*SUPPLIED TEXT*
**********

Lincoln is loved in VA

Four Play. Yes, it certainly can’t be at the forefront of the homophone to four play. Even the word homophone is making some people in Richmond nervous. And let’s not even talk about anything tongue-in-cheek. Earlier this summer there was the brouhaha over a fun, cheery and slightly cheeky poster that came out of the  i.e. series sponsored by the Greater Richmond Chamber: Get off in Richmond! I attended the initial session where several posters were born though I wasn’t a part of this group. It, even in its early stages, got the best response from the crowd which did not include any grumps, I might add.

The Offending Poster

Because this is Richmond, within 48 hours of a version of this going up on a billboard at 95 and 64, it came down. The innuendo was apparently not appreciated by the powers that bring down billboards in Richmond. Oy vey. Something tells me my latest idea just might get a rise out of  the same folks.

As I’ve written before, I just might be the only person who has done my made-up triathlon, Tri-RVA: I’ve rappelled the SunTrust building as part of Over the Edge Special Olympics, run the Richmond Marathon and rafted the James River through downtown. We could call it RVA Triple Play–and when the Flying Squirrels some year leave Richmond because they can’t get a new stadium built, it could be a typical, living in the past Richmond reference to the good ole days of when there was baseball here.  But that is all a moot point because now that there’s a fourth sporty addition to the scene, Martin’s Tour of Richmond, a Gran Fondo with a 102 mile option that takes cyclists from Henrico County into Richmond and then into Chesterfield, Goochland and Hanover counties on Oct. 6th.

**********

*TASK DETAILS*
Please sum up the Richmond piece in two sentences. Rely only on the Richmond piece and on nothing outside it.

**********

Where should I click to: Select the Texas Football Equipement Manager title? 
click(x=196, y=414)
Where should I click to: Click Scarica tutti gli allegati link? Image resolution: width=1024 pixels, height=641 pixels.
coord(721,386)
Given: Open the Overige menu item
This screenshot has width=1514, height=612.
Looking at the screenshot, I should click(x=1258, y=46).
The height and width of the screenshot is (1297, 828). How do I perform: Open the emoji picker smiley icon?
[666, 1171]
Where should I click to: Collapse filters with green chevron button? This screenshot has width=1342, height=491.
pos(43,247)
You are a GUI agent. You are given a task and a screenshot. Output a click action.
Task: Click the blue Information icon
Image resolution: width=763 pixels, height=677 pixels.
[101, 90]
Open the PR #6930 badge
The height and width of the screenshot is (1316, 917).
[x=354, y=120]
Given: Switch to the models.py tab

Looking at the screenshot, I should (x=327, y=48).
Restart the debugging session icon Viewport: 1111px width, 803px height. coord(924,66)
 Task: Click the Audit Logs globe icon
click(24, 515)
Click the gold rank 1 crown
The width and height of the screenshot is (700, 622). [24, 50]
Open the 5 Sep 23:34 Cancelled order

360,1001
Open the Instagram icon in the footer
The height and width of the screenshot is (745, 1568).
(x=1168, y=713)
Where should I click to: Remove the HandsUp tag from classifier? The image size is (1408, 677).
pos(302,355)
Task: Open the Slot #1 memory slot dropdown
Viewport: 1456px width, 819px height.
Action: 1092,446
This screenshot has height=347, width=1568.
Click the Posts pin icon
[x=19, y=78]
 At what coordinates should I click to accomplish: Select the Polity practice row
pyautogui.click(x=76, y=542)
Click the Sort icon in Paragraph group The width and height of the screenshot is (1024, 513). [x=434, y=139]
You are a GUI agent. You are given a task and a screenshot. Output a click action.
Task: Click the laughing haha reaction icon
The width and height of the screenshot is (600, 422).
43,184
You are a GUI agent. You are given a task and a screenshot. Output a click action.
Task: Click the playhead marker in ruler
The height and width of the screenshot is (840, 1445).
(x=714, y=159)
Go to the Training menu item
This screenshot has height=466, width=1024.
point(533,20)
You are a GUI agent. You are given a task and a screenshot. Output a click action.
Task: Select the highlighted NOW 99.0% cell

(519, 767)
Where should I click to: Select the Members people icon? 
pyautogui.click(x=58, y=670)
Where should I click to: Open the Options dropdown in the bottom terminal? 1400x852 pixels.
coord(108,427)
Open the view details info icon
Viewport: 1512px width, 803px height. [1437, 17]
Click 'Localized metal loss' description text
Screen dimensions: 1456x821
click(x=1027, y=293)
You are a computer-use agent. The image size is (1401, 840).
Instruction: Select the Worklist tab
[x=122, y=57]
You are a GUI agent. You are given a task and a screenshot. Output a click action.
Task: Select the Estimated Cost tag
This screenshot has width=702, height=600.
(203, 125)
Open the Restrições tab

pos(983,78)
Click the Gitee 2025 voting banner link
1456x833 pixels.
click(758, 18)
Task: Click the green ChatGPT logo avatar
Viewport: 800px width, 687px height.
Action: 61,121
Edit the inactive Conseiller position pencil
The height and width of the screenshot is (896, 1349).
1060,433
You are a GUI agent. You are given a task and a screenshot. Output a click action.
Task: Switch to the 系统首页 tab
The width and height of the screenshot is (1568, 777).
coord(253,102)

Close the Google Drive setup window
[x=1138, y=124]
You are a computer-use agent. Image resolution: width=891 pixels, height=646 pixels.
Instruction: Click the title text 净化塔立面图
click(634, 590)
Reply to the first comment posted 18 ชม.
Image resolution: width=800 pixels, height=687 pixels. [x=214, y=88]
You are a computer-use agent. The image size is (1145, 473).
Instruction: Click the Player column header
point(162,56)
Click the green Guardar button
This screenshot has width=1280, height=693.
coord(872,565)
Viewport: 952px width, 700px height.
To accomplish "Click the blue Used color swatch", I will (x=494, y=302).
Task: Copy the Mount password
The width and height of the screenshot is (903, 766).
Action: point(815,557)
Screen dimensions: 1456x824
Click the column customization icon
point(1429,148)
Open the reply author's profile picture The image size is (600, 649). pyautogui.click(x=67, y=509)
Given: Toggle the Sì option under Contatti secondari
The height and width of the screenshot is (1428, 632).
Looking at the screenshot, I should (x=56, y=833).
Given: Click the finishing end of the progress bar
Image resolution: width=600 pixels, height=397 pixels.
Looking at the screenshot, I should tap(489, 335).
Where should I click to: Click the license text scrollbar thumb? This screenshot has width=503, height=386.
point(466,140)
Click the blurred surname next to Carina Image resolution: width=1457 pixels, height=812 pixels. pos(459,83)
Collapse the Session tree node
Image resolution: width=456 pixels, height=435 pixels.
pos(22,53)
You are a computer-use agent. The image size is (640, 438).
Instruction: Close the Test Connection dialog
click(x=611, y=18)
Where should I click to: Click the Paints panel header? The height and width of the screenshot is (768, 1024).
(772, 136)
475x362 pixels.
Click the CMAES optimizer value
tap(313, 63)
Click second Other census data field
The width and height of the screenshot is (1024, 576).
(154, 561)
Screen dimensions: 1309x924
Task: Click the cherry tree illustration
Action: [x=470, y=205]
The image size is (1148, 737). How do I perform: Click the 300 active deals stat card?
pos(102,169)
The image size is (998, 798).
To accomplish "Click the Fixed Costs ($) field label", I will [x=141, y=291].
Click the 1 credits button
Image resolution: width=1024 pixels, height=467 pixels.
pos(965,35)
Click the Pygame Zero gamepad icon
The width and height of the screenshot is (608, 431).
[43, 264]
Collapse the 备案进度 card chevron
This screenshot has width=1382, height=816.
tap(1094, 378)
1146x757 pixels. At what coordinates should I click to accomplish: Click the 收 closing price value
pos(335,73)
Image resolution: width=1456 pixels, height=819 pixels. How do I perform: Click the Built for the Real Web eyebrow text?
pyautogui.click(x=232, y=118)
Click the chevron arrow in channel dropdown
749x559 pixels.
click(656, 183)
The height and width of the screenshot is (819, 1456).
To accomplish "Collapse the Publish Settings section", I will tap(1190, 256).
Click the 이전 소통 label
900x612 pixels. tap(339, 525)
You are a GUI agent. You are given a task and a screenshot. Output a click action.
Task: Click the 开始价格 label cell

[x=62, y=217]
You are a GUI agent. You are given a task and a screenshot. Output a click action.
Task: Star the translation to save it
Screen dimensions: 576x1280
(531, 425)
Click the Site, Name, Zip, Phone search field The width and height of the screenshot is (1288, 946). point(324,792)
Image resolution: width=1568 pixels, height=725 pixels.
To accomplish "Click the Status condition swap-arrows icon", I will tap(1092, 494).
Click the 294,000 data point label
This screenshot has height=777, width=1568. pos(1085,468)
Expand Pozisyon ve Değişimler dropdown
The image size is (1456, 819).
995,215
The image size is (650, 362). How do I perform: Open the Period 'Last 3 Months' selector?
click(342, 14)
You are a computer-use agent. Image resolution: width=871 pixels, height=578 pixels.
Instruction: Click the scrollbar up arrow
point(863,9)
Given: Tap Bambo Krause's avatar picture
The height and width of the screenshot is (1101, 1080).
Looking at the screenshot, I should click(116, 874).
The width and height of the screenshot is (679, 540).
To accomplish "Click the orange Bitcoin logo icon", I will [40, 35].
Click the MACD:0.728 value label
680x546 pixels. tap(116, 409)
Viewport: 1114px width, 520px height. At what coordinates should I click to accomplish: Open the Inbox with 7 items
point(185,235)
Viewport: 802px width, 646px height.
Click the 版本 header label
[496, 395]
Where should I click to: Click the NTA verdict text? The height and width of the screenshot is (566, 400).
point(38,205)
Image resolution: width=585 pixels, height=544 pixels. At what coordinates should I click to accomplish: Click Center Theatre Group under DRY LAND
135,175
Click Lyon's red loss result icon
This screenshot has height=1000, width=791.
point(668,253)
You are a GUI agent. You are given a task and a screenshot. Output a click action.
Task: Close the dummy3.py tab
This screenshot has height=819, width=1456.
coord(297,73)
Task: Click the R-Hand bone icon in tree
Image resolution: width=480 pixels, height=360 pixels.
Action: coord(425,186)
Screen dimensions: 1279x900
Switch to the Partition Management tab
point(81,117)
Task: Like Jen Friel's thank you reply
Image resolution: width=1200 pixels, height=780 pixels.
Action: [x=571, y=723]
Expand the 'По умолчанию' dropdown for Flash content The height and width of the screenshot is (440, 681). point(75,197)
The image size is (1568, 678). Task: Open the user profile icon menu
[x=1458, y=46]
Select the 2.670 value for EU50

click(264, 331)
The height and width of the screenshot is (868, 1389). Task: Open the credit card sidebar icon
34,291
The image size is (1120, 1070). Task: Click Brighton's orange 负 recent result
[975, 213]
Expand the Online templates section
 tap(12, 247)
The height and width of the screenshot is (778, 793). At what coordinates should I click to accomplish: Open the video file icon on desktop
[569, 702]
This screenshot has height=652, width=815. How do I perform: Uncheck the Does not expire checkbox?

**********

*COMPLETED TASK*
A cheeky "Get off in Richmond!" poster from the i.e. series sponsored by the Greater Richmond Chamber drew the best response at its session, but a version of it came down within 48 hours of going up on a billboard at 95 and 64. The writer, who has rappelled the SunTrust building, run the Richmond Marathon and rafted the James River, now sees a fourth sporty addition in Martin's Tour of Richmond, a Gran Fondo on Oct. 6th with a 102 mile option.